*** Opening of DATA EXTRACT ***

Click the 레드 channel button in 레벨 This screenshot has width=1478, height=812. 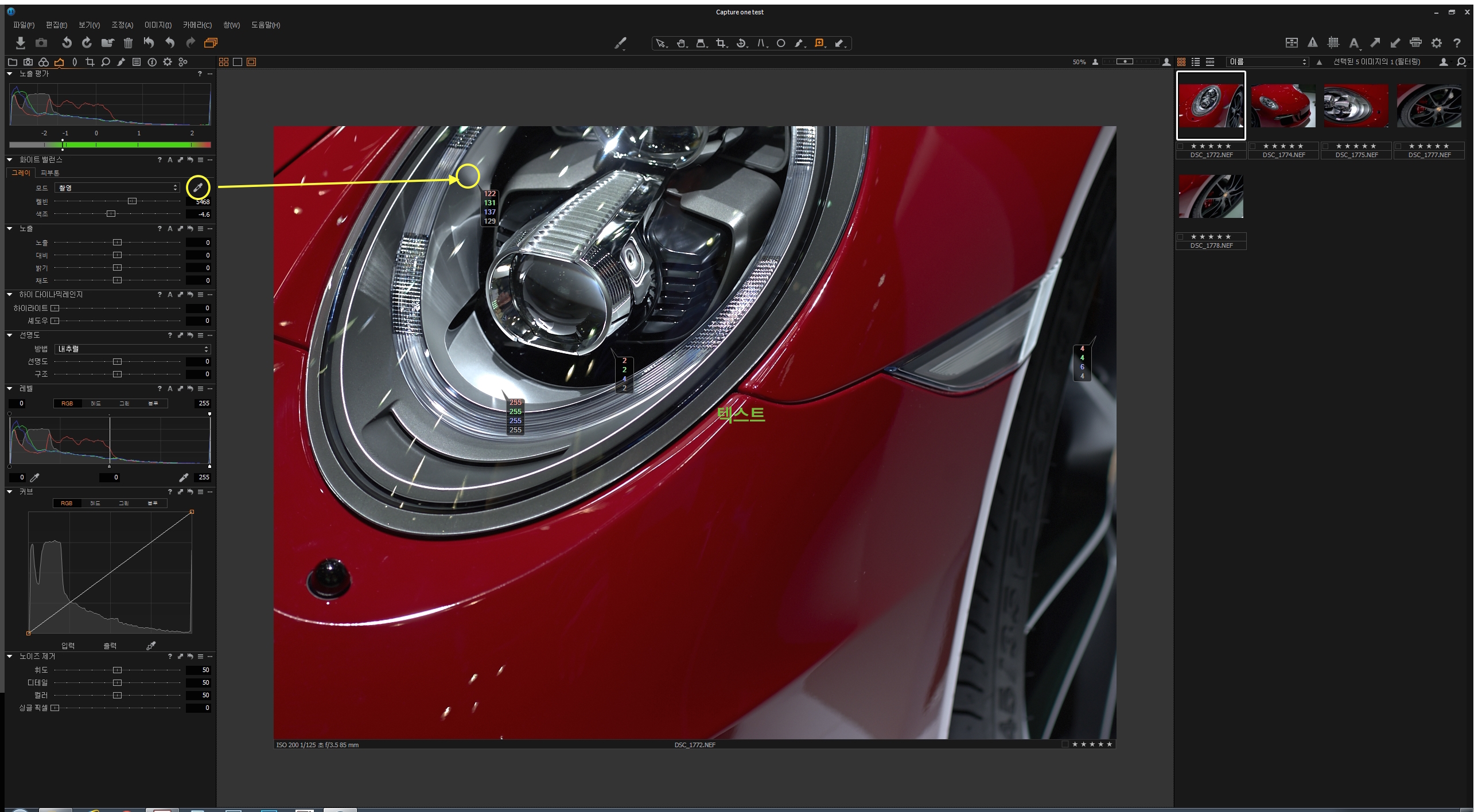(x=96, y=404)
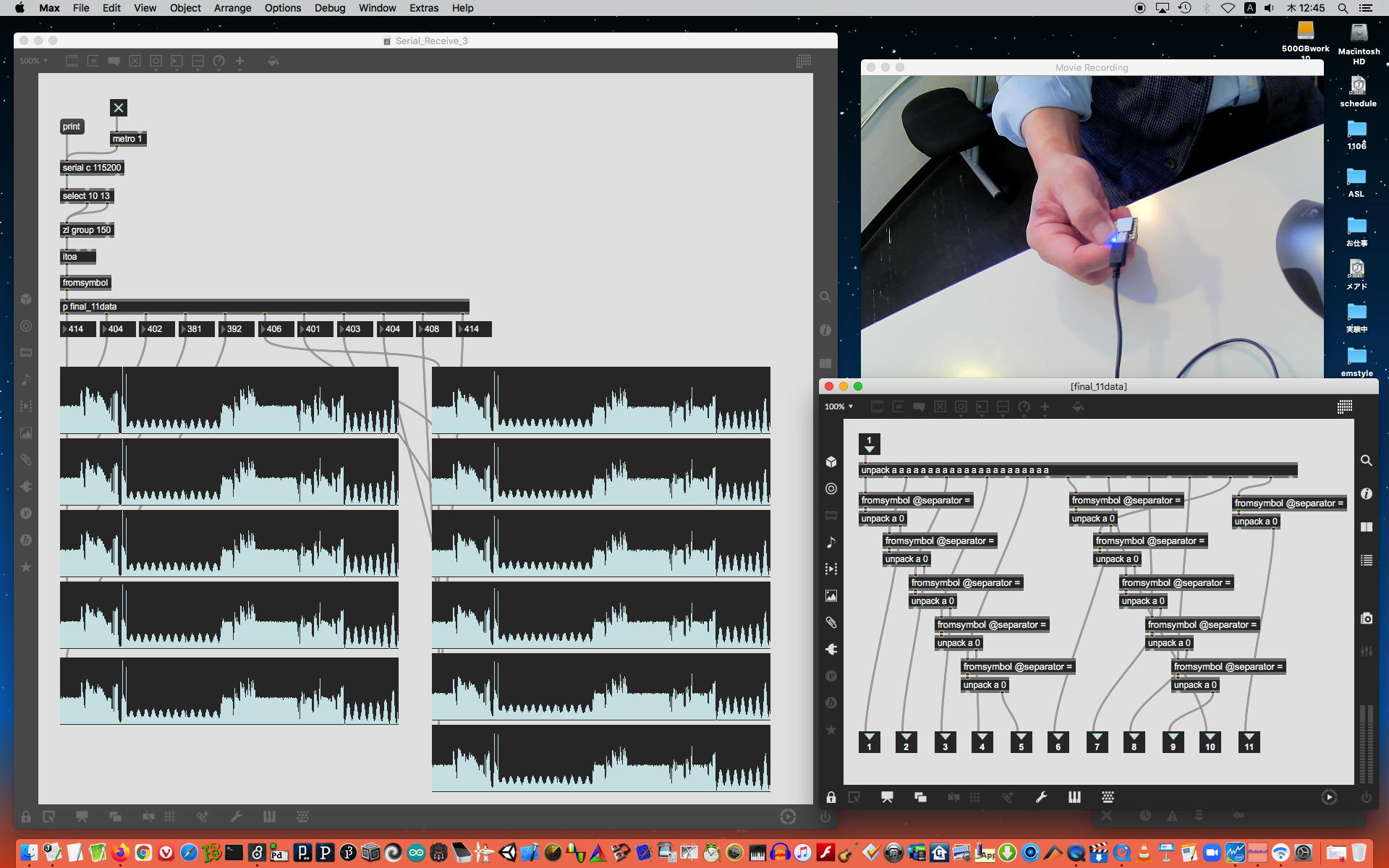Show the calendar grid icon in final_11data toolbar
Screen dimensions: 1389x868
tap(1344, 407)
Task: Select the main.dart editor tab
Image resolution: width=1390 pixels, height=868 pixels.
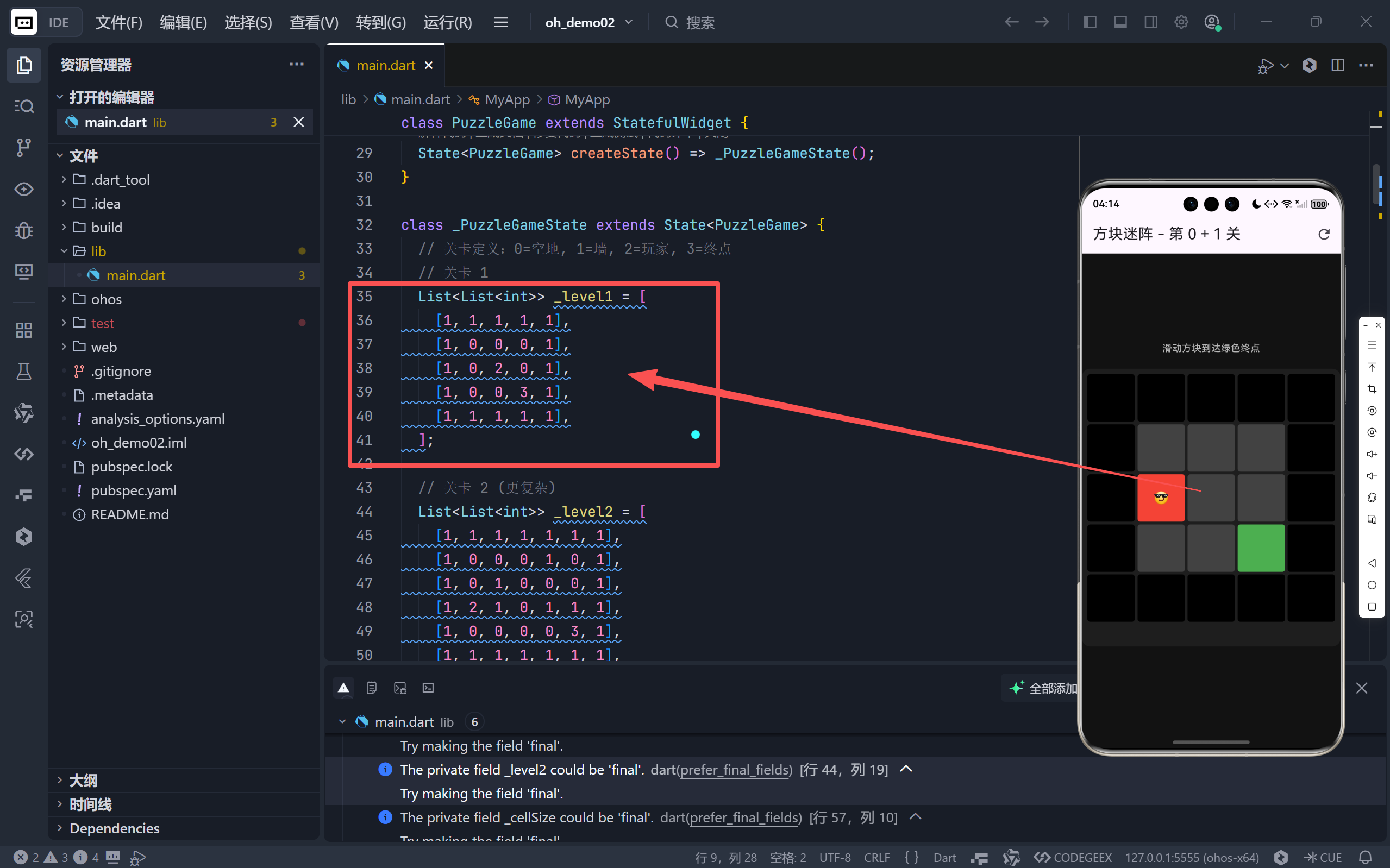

*** Close of DATA EXTRACT ***

--- WHAT YOU NEED TO DO ---
Only the lines from the one containing "Task: Select the main.dart editor tab" through the last line of the data belong in the copy, both included and reproduced exactly. Pictures do not.

--- RESPONSE TO THE TASK ---
Task: Select the main.dart editor tab
Image resolution: width=1390 pixels, height=868 pixels.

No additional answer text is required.